The company says it’s added digital watermarks and “liveness checks” to prevent impersonation, but watchdog groups have found the filters easy to bypass.
Reports have surfaced of violent or racially biased clips circulating online, prompting experts to warn that, as one recent investigation bluntly put it, “the guardrails are not real.”
There’s also a broader storm brewing over consent and ownership. While OpenAI says users can request takedowns, critics argue that the entire “opt-out” framework puts the burden on individuals rather than on the creators of the system.
One researcher described it as “privacy in reverse” — you have to ask not to be included. That tension is already sparking emotional reactions across the entertainment world.

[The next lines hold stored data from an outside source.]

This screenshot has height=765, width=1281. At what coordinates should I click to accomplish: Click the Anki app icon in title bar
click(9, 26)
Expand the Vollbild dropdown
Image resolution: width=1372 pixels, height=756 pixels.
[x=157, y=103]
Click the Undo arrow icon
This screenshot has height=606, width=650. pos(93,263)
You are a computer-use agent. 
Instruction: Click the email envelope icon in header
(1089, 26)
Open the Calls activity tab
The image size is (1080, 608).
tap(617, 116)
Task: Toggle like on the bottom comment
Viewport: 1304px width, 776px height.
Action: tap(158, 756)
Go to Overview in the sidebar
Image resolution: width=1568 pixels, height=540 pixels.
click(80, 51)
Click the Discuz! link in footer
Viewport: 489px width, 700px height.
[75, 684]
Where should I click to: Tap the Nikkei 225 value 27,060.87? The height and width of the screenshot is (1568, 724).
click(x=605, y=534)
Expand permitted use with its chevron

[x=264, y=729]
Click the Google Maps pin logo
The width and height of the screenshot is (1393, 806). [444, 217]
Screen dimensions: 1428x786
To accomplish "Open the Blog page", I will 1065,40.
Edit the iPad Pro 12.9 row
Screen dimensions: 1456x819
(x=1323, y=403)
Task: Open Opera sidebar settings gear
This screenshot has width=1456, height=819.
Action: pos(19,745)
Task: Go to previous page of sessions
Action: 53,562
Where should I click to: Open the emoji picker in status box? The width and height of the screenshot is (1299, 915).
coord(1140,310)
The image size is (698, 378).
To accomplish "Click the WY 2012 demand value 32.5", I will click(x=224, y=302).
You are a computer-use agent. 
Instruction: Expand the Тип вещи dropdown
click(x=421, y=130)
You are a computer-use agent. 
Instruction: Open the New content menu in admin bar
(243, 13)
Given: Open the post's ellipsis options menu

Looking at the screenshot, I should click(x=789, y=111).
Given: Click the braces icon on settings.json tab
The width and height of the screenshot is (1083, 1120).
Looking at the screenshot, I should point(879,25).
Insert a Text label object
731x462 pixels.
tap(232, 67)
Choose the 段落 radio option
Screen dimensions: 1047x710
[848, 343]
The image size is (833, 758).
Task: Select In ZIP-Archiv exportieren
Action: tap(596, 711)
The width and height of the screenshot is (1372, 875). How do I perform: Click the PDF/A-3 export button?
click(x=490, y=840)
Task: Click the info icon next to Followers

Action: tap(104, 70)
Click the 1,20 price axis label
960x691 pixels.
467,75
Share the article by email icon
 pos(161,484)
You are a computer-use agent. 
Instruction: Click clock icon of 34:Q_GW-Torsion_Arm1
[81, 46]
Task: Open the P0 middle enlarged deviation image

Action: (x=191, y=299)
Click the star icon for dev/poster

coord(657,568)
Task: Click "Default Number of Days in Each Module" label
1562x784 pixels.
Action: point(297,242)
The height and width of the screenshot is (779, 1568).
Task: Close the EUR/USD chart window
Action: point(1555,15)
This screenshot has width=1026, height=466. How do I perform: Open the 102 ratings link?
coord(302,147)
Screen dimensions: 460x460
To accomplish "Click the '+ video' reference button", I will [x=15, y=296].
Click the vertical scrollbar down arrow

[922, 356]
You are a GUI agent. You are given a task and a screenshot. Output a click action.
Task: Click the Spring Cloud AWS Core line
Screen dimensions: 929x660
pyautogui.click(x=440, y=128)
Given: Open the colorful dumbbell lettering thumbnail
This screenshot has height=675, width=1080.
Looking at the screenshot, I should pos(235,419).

The daughter of Robin Williams, Zelda Williams, recently condemned AI recreations of her late father’s voice, calling it a “violation of his humanity.”
Her statement followed a wave of outrage from actors and creators, highlighted in a report on the backlash to synthetic celebrity videos.
Meanwhile, the tech community seems split between awe and alarm. Venture capitalist Vinod Khosla recently defended Sora, arguing that “critics have tunnel vision” and that such generative tools will democratize creativity.
In a commentary dissecting Khosla’s response to the backlash, he dismissed the controversy as resistance to progress — though he didn’t directly address the ethical nightmare of synthetic identities.
From where I’m sitting, it feels like we’re standing at the edge of something enormous — and unstable.
There’s a real thrill in watching AI nail the realism of a moving human face, but there’s also that queasy thought that you might see your own face doing something you never said or did.
It’s the kind of innovation that makes you look twice at every video online, wondering if the person on screen ever even existed.